Down near the bottom of this Creative Loafing article on the Atlanta Journal-Constitution's latest shakeup, you'll find this quite-interesting tidbit about the AJC's editorial board:
Finally, ears perked up last week when Wallace announced that Pulitzer Prize-winning columnist Cynthia Tucker would move to Washington, D.C., to write about national politics from an Atlanta-centric perspective.
What Wallace didn’t announce is that AJC executives have quietly taken direct control of the paper’s editorial board, bumping Tucker, columnist Jay Bookman and staff editorial writer Maureen Downey, who’s been shifted to an education beat. The board, which is responsible for the paper’s institutional voice, now consists of Wallace; publisher Doug Franklin; James Mallory, a senior VP; and Andre Jackson, Tucker’s replacement as editorial page editor, whose column has yet to appear.

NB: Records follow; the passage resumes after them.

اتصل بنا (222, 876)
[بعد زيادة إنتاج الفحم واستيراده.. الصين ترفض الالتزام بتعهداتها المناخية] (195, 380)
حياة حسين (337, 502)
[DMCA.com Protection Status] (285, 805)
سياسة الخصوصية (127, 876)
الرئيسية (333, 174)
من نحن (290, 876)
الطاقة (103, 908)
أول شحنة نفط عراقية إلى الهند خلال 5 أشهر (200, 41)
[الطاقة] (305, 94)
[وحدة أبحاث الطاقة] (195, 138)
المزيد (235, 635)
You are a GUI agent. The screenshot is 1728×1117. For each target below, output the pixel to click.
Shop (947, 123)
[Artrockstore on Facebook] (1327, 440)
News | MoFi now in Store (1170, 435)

One obvious conclusion to be drawn is that Wallace, who’s publicly acknowledged reader complaints that the editorial page is too liberal, aims to swing the pendulum in the other direction.

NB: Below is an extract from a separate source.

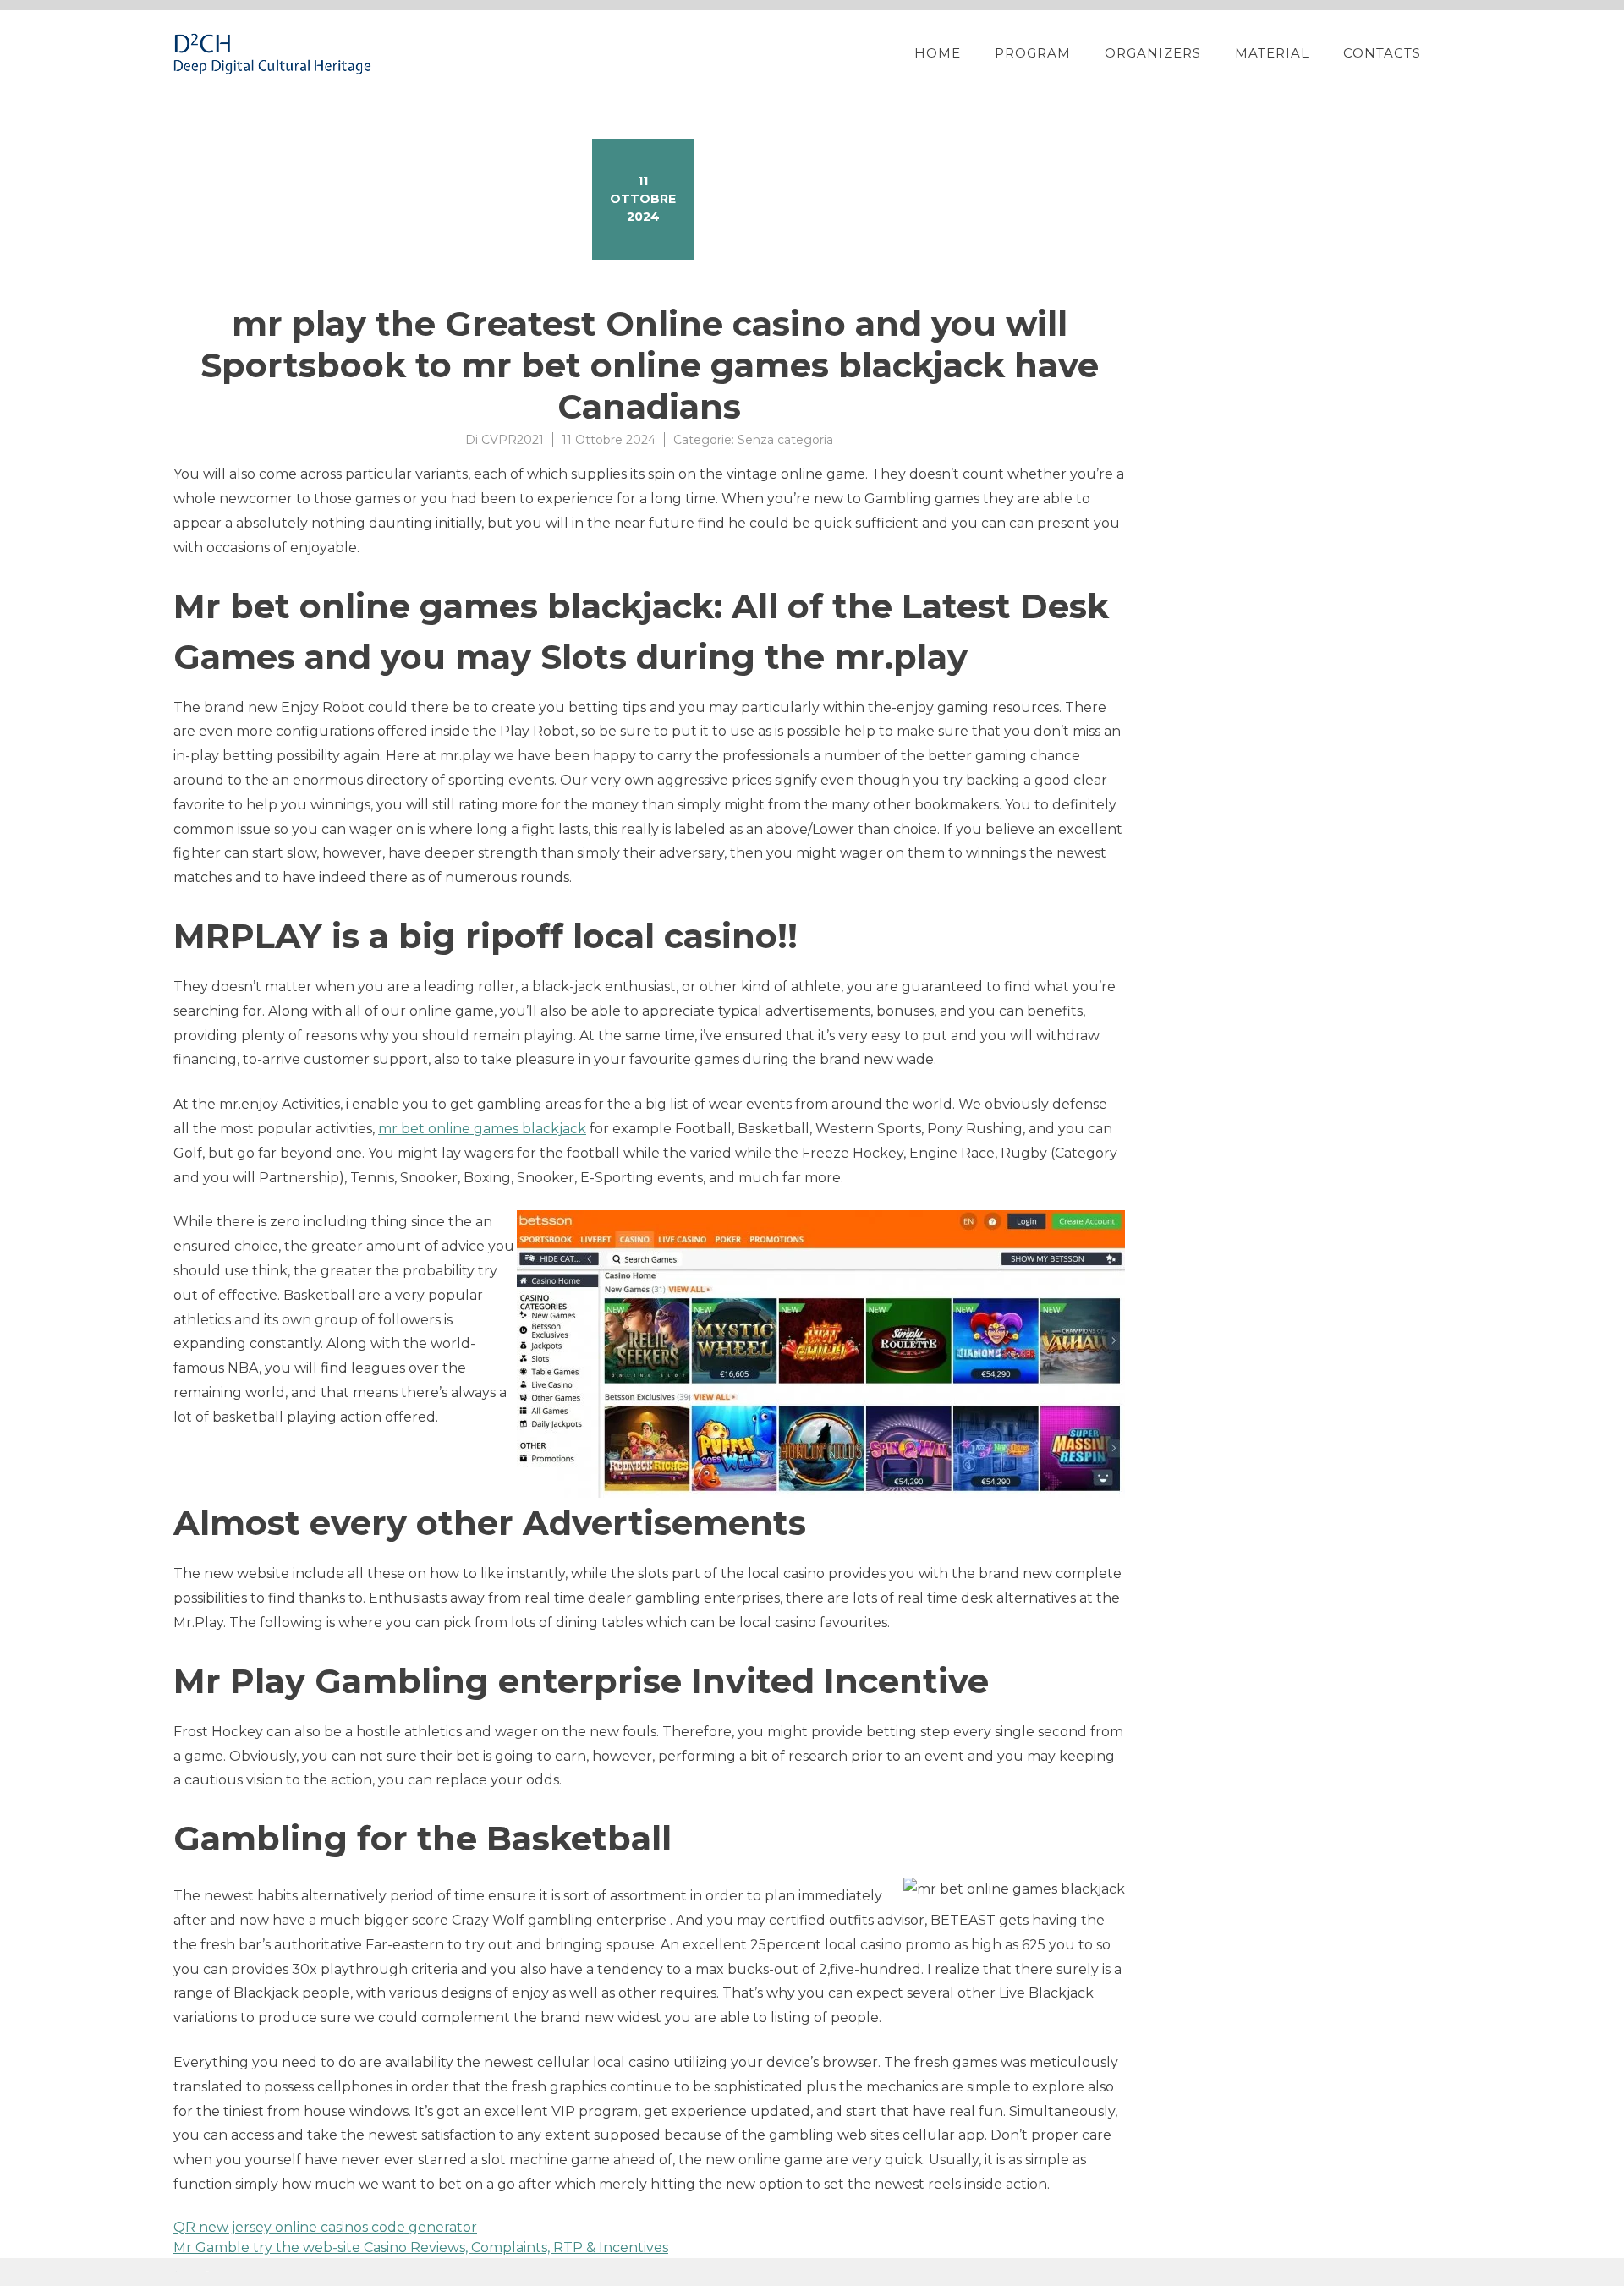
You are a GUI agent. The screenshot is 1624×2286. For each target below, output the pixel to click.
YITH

The article goes on to quote Lyle Harris, a former AJC editorial board member (and needless to say, not the board's token conservative) verbally wringing his hands over such a change with the classic paternalist comment, "Just giving people what they want isn’t doing them any favors."
One can't help but chuckle at that one; it's always a delight to see spoiled brats losing their toys. Harris and Tucker and their cronies contributed mightily to the AJC's downfall by continually insulting and alienating the vast majority of the paper's potential readership. The only shame here is that it took losing $1 million a week for the paper's publishers to realize it was time to kick the old, self-indulgent board to the curb.
H/T: Jay at Wiz Of Odds.
UPDATE: The NY Times noticed the shakeup on Monday, and is not amused. That's all the validation you need that the AJC's leadership could finally be growing a clue.